In his new Windows virtualization team blog, Mike Neil, the team's product unit manager, explains the relationship between the hypervisor and the Windows kernel--and in turn the relationship between his team and the Windows team. "In many ways the hypervisor is like a kernel, it manages memory, schedules threads (virtual processors) and handles basic functionality of the system," he writes. "Thus it makes total sense that the VM team is a peer to the Windows kernel team in the core operating system division."
'Carmine' is Key
Microsoft also gave the "Carmine" development project a formal product name: Microsoft System Center Virtual Machine Manager. Microsoft describes this product as providing a "centralized, enterprise management solution for the virtualized data center." Microsoft expects to have the first beta of this product available within 90 days, and anticipates shipping this product in the second half of 2007, in the Longhorn timeframe.
System Center Virtual Machine Manager is being developed in parallel with the Windows Server Virtualization hypervisor, and will provide the interface for controlling the hypervisor, Gates said during his keynote. "That's being developed in parallel to this (to make) it simple to define policies about resources and performance and things like that and let you control a lot of these all at once," he said. "That piece is a necessary element that people sometimes miss when they think about how we're going to get this to all come together."
The Virtual Machine Manager will give Windows users the capability to manage their virtualization environments, no matter if they're running the current Virtual Server 2005 product, or if they're running the new Windows Server Virtualization hypervisor layer.
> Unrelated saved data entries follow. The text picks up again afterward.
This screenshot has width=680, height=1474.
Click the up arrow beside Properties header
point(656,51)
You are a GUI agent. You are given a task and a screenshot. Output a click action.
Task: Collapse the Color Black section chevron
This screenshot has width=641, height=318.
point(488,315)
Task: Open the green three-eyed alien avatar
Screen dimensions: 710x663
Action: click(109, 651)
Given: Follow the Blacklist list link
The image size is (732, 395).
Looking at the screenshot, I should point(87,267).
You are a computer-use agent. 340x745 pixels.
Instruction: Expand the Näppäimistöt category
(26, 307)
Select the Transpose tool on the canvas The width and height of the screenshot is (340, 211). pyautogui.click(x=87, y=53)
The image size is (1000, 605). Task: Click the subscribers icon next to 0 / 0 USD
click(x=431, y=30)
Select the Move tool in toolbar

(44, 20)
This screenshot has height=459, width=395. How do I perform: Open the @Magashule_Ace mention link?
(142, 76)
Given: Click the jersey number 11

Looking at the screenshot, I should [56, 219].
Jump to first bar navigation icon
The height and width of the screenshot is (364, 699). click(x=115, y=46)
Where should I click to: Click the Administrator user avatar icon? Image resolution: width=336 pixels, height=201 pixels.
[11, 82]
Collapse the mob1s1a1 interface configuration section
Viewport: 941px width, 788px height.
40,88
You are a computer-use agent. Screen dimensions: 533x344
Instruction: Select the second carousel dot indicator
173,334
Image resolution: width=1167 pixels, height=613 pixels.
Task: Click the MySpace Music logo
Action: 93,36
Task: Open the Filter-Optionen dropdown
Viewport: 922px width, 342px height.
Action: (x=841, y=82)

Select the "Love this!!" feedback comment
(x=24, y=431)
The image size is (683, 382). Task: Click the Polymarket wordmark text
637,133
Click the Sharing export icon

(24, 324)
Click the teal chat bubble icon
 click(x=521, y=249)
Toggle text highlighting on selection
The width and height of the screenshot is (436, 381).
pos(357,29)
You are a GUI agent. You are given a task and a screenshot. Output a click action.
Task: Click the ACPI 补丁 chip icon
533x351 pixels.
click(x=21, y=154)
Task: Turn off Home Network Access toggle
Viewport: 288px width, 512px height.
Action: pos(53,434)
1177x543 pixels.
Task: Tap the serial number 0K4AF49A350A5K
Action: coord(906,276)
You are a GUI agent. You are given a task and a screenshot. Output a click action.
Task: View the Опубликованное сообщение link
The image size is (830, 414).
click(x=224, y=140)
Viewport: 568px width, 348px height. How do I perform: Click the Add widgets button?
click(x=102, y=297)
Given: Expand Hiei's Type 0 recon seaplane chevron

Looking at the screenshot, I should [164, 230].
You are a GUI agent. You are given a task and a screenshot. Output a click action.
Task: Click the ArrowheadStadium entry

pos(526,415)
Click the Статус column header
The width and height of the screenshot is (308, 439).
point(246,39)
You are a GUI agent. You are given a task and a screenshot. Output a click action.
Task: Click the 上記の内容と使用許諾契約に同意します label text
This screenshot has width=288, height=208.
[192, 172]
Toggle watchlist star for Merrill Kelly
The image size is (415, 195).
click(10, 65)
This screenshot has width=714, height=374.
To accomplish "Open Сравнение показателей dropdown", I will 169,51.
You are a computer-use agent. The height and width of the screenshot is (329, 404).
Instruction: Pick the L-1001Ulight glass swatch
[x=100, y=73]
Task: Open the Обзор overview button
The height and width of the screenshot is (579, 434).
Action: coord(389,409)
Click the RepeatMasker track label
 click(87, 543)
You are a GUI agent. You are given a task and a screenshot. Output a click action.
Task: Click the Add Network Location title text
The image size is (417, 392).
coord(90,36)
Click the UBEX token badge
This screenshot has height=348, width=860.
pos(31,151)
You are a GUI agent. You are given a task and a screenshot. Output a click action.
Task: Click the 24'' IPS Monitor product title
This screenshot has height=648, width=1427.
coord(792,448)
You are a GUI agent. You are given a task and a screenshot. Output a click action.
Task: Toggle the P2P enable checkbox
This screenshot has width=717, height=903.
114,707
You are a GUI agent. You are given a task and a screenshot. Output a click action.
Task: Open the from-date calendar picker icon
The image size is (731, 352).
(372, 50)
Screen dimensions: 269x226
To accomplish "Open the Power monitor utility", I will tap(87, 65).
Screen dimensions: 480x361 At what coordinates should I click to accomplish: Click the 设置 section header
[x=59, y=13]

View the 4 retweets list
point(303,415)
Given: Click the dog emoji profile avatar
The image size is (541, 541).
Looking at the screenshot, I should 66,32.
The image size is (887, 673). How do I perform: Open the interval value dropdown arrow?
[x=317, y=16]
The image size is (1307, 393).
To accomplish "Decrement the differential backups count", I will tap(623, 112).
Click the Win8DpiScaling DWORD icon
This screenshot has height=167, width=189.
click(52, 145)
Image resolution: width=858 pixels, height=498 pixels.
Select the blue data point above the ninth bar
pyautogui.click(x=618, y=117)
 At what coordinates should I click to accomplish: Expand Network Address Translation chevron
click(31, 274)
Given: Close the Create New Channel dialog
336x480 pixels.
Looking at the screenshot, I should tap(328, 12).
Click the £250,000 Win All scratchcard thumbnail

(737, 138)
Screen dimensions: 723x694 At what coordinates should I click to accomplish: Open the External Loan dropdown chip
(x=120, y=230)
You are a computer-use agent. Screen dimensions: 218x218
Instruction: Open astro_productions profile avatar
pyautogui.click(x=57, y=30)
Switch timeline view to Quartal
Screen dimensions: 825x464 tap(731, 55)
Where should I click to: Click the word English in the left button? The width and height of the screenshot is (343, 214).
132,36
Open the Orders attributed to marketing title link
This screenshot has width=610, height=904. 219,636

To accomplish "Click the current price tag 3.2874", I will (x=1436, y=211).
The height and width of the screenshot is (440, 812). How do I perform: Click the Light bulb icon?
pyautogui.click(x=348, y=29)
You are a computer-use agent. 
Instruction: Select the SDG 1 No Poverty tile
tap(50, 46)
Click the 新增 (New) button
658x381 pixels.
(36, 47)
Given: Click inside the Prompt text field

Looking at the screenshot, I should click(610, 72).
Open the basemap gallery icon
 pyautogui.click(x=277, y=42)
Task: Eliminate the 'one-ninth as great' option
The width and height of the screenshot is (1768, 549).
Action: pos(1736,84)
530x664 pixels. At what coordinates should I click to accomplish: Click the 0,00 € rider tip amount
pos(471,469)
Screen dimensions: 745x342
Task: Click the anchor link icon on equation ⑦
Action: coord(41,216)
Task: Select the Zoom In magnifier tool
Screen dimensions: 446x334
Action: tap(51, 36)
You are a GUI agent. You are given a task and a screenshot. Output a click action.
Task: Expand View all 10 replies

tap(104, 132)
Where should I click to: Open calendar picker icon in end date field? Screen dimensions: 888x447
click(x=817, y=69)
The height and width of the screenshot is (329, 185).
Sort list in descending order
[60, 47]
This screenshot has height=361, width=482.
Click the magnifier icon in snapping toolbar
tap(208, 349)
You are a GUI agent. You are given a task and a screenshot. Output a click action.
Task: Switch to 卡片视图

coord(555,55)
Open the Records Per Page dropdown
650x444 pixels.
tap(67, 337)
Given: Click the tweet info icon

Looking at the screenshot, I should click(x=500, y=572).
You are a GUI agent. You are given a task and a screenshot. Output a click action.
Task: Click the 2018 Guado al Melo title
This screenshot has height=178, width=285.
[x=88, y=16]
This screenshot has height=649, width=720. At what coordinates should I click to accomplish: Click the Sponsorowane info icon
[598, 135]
Both forms of virtualization will be supported with Virtual Machine Manager, although the hypervisor will provide more capabilities than its older brethren.
Microsoft will also make efforts to help users migrate their Virtual Server virtual machine environments over to the new hypervisor environment in Longhorn. "As people make investments today in Virtual Server, and then migrate those to the hypervisor, they can maintain a common management interface" using the Virtual Machine Manager, says Bill Shelton, a group product manager for the Windows enterprise management division. "It's not a this or that. You can have them both running."
Softricity for App Virtualization
Another piece of Microsoft's virtualization strategy came into view when it announced its intent to acquire Softricity, a Massachusetts developer of virtualization software that can significantly reduce the overhead of provisioning new applications, loading them onto desktops, performing regression testing, and maintaining those applications over time.
Softricity's flagship product, called SoftGrid, has some similarities with Citrix and Microsoft's remote desktop protocol (RDP) in that each of the products stream desktop apps from a centralized server to a client or dozens of clients. SoftGrid differs because, when the user requests the application from their desktop, that application is streamed over the network to the client, where it executes in a virtualized space SoftGrid carves out on the desktop. The advantage is a barrier between applications and operating system images that helps avoid "DLL Hell" when applications conflict.
It's not exactly clear how Microsoft will put SoftGrid to use, but there are a number of possibilities, including integration with Windows Terminal Services, the System Center Virtual Machine Manager, and even Windows Live services. Negotiations are ongoing between the two companies.
In related news, Microsoft announced Virtual Server 2005 Release 2 Service Pack 1. This release will take advantage of new virtualization capabilities that Intel and AMD are building into their processors, and which should be available next year, as well as Microsoft Volume Shadow Services. Microsoft expects Virtual Server R2 SP1 to ship in final form in the first quarter of 2007.